Om eerlijk te zijn had Lux hem vrijdagochtend een sms gestuurd met de simpele mededeling dat ze de avond ervoor Thuis had uitgelezen. Dus eigenlijk had ze er tien dagen over gedaan om alle drie de boeken te lezen. Wat helemaal niet lang is, als je erover nadenkt. En Nolan had erover nagedacht, terwijl hij de wiskunde in zijn hoofd deed. De boeken waren gemiddeld ongeveer vierhonderd pagina’s per stuk, dus dat zijn twaalfhonderd pagina’s, wat betekende dat Lux ongeveer honderd pagina’s per dag las, terwijl ze tegelijkertijd aan het werk was, dus in werkelijkheid las ze de boeken vrij snel. Waarschijnlijk zo snel als ze kon.
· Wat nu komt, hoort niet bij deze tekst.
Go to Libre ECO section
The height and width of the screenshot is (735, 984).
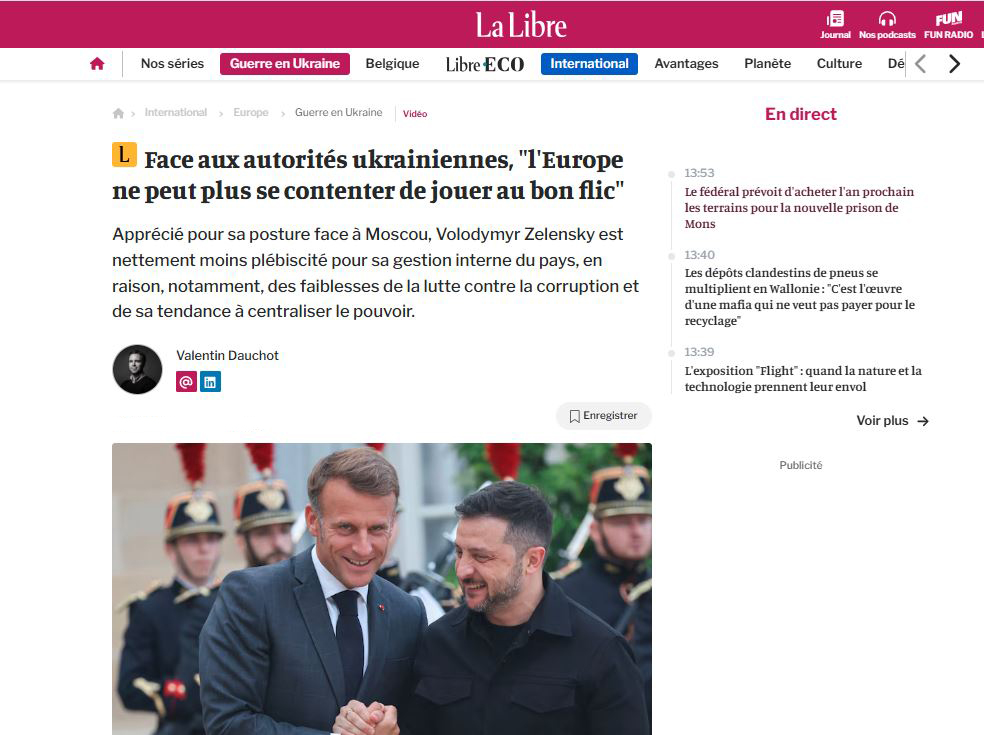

Maar toen had Nolan haar afgeschrikt toen ze had gevraagd of Nolan die middag vrij was, met de mededeling dat hij pas maandag vrij was. Hij was emotioneel helemaal niet voorbereid om Lux op vrijdag te zien. Zelfbehoud is echt een bitch, want niet alleen had Nolan de pijn van het krijgen van Lux’ oordeel over zijn boeken verlengd, het hele weekend voelde aan alsof het een soort van aftellen was, Nolan was zich ongelooflijk bewust van elk uur dat wegtikte tot zijn koffiedate (hij betaalt, het is zeker een date, wat doet hij verdomme?) met Lux om half twaalf op maandag.

Nolan neemt een laatste trek van zijn sigaret en inhaleert diep terwijl het papier helemaal opbrandt tot het filter. Hij gooit het filter in het rooster van de metro en kijkt op zijn horloge, zich afvragend of hij tijd heeft voor nog een peuk, voordat hij naar binnen gaat. Hij is vijf minuten te vroeg en Lux is altijd tien minuten te laat, hoe vaak ze ook zegt hoe erg ze het haat om te laat te komen, dus Nolan denkt van wel. Hij vist zijn pakje sigaretten uit zijn zak, klopt op zijn andere zak voor zijn aansteker terwijl hij uit de stroom van voetgangers stapt en op de stoep voor het koffietentje gaat staan.

Nolan haalt een sigaret uit zijn pakje en laat hem bijna vallen als hij opkijkt en Lux op hem ziet wachten, nonchalant tegen een lantaarnpaal geleund. Vijf minuten te vroeg.

Lux heeft hem nog niet opgemerkt, haar aandacht is gericht op haar telefoon, dus Nolan grijpt de kans om Lux eens goed te bestuderen.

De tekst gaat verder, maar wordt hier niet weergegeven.